◆ **DIRECTIONS FOR THIS TASK**:
Copy the data below word for word, starting at the line that contains "Given: Click the 'Your email' label" and stopping after the line that contains "Looking at the", with both of those lines included.

◆ **EXERCISE MATERIALS**:
━━━━━━━━

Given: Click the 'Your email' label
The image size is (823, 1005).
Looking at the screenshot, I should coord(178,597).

━━━━━━━━

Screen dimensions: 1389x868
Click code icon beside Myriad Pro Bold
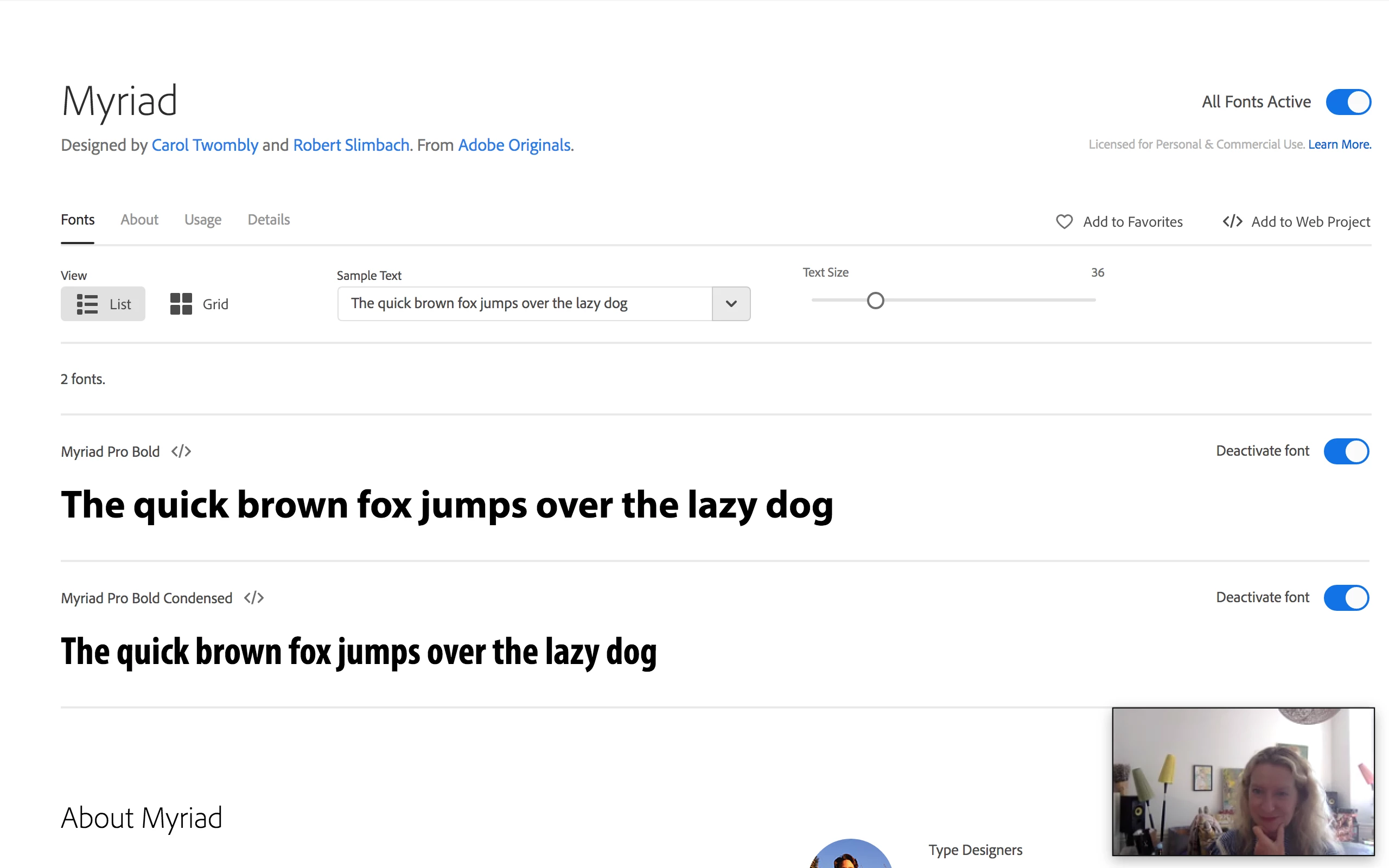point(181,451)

━━━━━━━━

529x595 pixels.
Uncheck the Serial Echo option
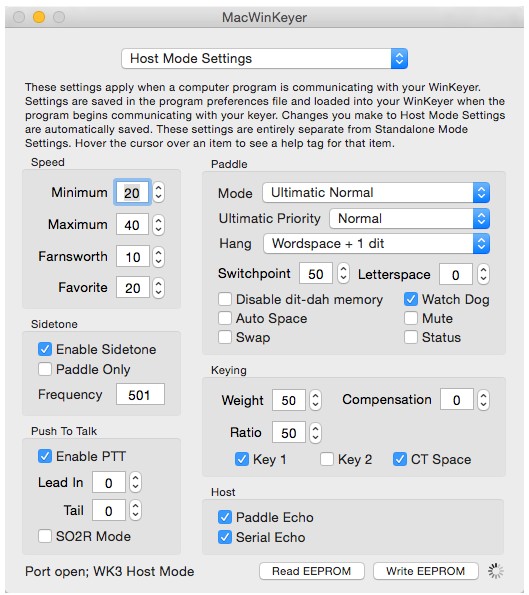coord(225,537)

━━━━━━━━

◆ **REPLY**:
Given: Click the 'Your email' label
The image size is (823, 1005).
Looking at the screenshot, I should coord(178,597).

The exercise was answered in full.